**WORK TO DO**
Arrange the rows as a numbered list, starting with the one that contains "830x466 pixels." and going on through the one that contains "The image size is (1568, 579). 438,130", and drop any blank rows.

**DATA FOR PROCESSING**
* * * *

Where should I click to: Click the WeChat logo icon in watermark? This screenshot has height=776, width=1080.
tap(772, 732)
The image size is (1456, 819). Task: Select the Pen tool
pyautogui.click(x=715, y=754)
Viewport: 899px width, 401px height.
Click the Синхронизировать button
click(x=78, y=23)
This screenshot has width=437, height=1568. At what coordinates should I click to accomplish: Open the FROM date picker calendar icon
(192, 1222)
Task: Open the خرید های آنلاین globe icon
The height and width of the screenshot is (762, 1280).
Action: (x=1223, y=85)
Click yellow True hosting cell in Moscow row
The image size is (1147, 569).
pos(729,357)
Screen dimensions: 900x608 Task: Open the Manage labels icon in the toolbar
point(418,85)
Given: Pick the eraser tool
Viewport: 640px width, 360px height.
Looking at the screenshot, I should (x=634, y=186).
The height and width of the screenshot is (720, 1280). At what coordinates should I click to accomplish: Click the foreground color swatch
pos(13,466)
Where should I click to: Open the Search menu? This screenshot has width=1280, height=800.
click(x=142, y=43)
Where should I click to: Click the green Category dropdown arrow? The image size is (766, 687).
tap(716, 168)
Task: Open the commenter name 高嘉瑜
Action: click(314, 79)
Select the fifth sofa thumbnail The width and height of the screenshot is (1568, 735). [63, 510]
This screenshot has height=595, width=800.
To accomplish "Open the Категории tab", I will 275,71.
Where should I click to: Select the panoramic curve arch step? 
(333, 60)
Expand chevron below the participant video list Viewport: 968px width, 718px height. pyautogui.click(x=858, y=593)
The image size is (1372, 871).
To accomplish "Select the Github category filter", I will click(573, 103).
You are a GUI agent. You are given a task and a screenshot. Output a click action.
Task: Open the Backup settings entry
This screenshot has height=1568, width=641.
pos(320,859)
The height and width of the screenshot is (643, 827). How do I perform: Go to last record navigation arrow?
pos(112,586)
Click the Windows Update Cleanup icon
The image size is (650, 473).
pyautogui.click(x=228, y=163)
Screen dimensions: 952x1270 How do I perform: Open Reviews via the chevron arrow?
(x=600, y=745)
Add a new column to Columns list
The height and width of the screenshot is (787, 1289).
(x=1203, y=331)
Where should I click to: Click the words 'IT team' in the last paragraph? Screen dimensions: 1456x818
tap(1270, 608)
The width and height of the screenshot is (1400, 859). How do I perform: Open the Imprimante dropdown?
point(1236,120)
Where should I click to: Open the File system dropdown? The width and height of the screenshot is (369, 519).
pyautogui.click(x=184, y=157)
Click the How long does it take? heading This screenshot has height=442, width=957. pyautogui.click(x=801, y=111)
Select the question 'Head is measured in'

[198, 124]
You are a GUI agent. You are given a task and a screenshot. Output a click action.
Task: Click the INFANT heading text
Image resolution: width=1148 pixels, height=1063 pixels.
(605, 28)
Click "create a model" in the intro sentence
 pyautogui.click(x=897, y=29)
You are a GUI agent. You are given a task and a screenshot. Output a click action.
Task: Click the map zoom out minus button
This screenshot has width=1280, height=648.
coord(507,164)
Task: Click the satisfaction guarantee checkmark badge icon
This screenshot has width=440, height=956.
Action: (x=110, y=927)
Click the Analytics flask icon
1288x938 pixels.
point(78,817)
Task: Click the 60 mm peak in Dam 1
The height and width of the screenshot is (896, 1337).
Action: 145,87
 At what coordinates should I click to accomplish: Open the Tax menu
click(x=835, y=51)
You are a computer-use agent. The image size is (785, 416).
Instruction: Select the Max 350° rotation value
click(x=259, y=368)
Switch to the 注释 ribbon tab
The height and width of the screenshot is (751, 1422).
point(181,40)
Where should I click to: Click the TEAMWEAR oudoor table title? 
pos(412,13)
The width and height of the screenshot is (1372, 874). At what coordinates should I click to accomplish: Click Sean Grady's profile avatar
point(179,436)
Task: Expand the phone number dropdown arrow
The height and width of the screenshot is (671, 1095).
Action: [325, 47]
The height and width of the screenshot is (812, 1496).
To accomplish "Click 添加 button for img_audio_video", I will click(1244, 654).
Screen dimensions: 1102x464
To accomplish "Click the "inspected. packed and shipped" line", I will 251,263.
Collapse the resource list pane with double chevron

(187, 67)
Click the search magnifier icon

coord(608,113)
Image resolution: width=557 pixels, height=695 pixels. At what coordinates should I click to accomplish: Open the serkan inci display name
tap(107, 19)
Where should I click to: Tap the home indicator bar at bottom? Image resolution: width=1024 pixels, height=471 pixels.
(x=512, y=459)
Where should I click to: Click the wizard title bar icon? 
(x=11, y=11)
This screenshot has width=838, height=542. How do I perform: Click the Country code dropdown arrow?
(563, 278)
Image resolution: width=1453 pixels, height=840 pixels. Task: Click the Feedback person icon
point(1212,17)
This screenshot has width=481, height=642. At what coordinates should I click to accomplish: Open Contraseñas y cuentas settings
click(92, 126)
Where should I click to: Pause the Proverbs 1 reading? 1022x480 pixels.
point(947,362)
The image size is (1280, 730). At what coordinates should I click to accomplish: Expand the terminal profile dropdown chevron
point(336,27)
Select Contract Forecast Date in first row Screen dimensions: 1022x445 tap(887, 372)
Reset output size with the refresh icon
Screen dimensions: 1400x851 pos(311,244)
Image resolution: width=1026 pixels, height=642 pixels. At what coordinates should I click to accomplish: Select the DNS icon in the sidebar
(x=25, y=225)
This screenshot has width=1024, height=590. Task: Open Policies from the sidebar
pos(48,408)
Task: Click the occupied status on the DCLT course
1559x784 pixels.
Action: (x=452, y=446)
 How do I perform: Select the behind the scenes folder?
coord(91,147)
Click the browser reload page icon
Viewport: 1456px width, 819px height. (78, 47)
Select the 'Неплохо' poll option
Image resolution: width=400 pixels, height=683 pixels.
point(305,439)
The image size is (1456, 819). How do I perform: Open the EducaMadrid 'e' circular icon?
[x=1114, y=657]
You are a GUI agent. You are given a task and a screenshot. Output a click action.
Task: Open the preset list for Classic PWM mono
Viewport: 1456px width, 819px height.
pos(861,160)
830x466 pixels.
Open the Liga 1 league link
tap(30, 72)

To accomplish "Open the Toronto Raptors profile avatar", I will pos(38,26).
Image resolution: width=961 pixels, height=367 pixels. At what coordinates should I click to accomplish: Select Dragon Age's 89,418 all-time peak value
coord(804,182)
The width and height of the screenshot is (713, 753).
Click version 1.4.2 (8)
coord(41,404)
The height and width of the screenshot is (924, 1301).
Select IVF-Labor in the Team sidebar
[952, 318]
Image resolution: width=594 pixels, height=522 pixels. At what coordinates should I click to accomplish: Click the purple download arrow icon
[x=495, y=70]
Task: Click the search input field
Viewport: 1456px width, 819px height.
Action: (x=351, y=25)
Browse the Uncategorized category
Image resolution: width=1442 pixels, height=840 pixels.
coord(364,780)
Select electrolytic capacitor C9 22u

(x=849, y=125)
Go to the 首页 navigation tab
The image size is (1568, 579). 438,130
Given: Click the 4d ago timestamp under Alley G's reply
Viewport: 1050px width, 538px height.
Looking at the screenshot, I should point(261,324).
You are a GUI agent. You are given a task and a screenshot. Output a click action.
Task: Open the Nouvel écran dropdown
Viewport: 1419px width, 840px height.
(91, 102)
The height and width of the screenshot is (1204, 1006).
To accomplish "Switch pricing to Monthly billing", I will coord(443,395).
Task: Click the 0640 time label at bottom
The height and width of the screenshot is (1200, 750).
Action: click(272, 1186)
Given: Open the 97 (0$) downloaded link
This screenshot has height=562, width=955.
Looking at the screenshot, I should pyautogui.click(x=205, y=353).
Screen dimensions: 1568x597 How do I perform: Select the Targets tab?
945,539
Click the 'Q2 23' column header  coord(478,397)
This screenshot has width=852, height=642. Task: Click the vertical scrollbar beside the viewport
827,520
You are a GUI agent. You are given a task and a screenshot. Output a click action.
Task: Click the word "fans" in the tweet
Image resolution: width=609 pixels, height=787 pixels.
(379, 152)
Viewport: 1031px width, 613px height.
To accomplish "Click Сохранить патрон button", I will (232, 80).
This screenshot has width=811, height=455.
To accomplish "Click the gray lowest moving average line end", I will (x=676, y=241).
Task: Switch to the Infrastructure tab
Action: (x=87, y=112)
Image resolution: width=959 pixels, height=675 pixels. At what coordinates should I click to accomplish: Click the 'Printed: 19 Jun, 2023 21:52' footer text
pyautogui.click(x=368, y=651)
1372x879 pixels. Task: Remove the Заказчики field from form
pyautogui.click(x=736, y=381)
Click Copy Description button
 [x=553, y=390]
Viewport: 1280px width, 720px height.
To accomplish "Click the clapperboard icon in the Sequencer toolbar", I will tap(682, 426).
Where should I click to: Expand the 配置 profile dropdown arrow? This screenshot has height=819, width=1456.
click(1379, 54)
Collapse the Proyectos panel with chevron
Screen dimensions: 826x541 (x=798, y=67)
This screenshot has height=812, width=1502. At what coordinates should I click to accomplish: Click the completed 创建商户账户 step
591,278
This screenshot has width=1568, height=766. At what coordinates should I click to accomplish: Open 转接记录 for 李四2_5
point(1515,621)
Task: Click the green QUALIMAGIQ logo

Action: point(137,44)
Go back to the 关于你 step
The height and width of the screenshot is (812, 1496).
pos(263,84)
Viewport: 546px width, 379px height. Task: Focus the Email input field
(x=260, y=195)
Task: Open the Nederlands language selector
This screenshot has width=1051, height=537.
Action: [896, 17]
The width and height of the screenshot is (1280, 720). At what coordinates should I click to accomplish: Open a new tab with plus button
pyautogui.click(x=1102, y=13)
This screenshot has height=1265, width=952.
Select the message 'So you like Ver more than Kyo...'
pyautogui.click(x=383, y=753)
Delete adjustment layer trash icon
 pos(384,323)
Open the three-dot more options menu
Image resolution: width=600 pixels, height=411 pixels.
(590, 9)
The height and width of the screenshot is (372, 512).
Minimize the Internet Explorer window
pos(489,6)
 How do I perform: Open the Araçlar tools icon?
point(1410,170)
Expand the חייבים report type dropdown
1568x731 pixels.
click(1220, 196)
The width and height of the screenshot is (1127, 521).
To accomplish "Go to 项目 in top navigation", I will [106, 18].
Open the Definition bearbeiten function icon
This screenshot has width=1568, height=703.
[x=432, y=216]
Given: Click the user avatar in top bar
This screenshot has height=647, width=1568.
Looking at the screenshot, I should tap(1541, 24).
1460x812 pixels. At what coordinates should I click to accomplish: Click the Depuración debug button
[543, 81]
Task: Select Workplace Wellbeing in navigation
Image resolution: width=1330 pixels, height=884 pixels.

* * * *

**WRITTEN REPLY**
1. 830x466 pixels.
2. Open the Liga 1 league link
3. tap(30, 72)
4. To accomplish "Open the Toronto Raptors profile avatar", I will pos(38,26).
5. Image resolution: width=961 pixels, height=367 pixels. At what coordinates should I click to accomplish: Select Dragon Age's 89,418 all-time peak value
6. coord(804,182)
7. The width and height of the screenshot is (713, 753).
8. Click version 1.4.2 (8)
9. coord(41,404)
10. The height and width of the screenshot is (924, 1301).
11. Select IVF-Labor in the Team sidebar
12. [952, 318]
13. Image resolution: width=594 pixels, height=522 pixels. At what coordinates should I click to accomplish: Click the purple download arrow icon
14. [x=495, y=70]
15. Task: Click the search input field
16. Viewport: 1456px width, 819px height.
17. Action: (x=351, y=25)
18. Browse the Uncategorized category
19. Image resolution: width=1442 pixels, height=840 pixels.
20. coord(364,780)
21. Select electrolytic capacitor C9 22u
22. (x=849, y=125)
23. Go to the 首页 navigation tab
24. The image size is (1568, 579). 438,130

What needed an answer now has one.